━━━ EXERCISE DATA ━━━

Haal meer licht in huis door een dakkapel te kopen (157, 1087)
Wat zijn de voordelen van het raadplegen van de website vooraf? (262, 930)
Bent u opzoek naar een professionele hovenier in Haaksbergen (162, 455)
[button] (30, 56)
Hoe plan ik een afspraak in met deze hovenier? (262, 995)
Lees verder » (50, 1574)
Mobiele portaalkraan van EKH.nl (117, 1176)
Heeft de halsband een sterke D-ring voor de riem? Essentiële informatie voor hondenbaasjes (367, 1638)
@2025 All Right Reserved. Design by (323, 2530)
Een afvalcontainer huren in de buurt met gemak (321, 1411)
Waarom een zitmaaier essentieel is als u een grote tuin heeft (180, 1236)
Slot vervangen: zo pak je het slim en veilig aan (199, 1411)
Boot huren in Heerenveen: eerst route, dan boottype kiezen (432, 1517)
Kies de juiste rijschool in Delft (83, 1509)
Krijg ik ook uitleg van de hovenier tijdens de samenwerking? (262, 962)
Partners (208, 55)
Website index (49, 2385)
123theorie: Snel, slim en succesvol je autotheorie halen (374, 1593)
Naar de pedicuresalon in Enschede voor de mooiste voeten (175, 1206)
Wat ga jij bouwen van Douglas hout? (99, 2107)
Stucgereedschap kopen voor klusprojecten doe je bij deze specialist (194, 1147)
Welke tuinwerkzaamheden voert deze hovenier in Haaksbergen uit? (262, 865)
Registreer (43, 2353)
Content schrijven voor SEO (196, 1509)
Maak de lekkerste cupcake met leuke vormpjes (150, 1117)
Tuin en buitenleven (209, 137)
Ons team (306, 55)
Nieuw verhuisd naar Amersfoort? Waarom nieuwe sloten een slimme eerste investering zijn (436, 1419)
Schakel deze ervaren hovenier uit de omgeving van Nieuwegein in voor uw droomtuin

━━━

WHAT TO DO: Send back exactly the lines of the listing above, beginning at the line containing "Content schrijven voor SEO (196, 1509)" and ending with the last. Add nothing.

COMPLETED EXERCISE:
Content schrijven voor SEO (196, 1509)
Maak de lekkerste cupcake met leuke vormpjes (150, 1117)
Tuin en buitenleven (209, 137)
Ons team (306, 55)
Nieuw verhuisd naar Amersfoort? Waarom nieuwe sloten een slimme eerste investering zijn (436, 1419)
Schakel deze ervaren hovenier uit de omgeving van Nieuwegein in voor uw droomtuin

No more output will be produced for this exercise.